Я наклонился, присел на корточки. Петь? Почему? Бредит он, что ли?
— Спойте… Я скоро умру, — попросил раненый. Словно во сне, я опустился на край носилок и стал петь. По-моему, это была «Колыбельная» на слова Бальмонта:
В жизни, кто оглянется, Тот во всем обманется. Лучше безрассудною Жить мечтою чудною, Жизнь проспать свою… Баюшки-баю!Закончил ли я песню — не помню. Утром мои товарищи с трудом разыскали меня в груде человеческих тел. Я спал, положив голову на грудь мёртвого солдата.
Да, мы отдавали раненым все — и силы свои, и сердца. Расставаясь с нами, они со слезами на глазах благодарили нас за уход, за ласку, за внимание к их несчастной судьбе. За то, что спасли им жизнь. И в самом деле — случалось, что делали невозможное.
Однажды ко мне в купе (вагоны были уже забиты до отказа) положили раненого полковника. Старший военный врач, командовавший погрузкой, сказал мне:
— Возьмите его. Я не хочу, чтобы он умер у меня на пункте. А вам все равно. Дальше Пскова он не дотянет. Сбросьте его по дороге.
— А что у него?
— Пуля около сердца. Не смогли вынуть — инструментов нет. Ясно? Он так или иначе умрёт. Возьмите. А там — сбросите…

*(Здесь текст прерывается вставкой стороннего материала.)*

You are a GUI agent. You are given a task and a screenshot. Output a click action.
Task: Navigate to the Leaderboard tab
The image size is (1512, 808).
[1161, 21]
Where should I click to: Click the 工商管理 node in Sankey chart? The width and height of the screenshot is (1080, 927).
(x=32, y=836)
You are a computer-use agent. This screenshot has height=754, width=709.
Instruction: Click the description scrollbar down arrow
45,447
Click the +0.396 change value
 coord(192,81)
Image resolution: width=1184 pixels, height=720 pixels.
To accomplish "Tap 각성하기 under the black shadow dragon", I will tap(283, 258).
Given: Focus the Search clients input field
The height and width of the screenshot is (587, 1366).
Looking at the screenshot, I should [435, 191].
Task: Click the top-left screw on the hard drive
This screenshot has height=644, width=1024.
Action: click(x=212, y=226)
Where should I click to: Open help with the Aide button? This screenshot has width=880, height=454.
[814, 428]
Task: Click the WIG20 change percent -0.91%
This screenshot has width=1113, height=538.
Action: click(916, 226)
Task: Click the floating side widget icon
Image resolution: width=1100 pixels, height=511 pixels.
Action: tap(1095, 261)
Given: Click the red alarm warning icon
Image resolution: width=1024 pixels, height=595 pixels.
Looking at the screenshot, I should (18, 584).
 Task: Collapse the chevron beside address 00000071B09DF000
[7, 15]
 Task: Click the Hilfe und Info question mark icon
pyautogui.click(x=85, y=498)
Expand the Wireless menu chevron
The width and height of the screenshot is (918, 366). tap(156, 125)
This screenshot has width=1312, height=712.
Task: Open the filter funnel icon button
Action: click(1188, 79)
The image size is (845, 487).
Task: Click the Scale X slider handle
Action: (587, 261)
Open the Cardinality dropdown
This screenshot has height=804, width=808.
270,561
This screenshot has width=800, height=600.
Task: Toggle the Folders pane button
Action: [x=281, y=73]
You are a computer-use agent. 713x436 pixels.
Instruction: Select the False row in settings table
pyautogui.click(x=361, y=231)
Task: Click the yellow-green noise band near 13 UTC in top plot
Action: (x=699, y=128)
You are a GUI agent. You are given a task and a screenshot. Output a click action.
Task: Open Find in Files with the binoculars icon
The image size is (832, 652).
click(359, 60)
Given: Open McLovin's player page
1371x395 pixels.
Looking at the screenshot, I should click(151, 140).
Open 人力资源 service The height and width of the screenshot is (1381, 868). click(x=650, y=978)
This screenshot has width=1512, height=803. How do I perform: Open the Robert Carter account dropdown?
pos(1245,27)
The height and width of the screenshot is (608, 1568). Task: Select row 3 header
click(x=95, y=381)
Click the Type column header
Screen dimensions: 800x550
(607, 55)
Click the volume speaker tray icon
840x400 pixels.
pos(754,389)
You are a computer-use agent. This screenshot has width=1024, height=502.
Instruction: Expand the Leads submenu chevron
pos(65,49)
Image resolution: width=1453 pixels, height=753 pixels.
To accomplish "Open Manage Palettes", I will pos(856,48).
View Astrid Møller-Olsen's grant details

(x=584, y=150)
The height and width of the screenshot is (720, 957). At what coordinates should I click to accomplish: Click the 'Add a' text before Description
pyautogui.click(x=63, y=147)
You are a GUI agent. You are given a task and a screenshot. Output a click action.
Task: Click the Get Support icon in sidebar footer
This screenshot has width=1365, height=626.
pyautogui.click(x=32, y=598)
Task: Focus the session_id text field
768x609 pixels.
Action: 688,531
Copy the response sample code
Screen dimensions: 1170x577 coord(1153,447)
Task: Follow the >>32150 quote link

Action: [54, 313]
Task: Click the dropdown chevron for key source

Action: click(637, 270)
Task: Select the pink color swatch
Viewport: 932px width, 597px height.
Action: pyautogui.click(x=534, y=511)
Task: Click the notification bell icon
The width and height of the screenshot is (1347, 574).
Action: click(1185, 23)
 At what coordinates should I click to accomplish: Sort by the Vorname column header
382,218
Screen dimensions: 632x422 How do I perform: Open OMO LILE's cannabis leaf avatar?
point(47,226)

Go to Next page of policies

Не понравилось мне все это: как так — сбросить? Почему умрёт? Как же так? Это же человеческая жизнь. И вот, едва поезд тронулся, я положил полковника на перевязочный стол. Наш единственный поездной врач Зайдис покрутил головой: ранение было замысловатое. Пуля, по-видимому, была на излёте, вошла в верхнюю часть живота и, проделав ход к сердцу и не дойдя до него, остановилась. Входное отверстие — не больше замочной скважины, крови почти нет. Зайдис пощупал пульс, послушал дыхание, смазал запёкшуюся ранку йодом и, ещё раз покачав головой, велел наложить бинты.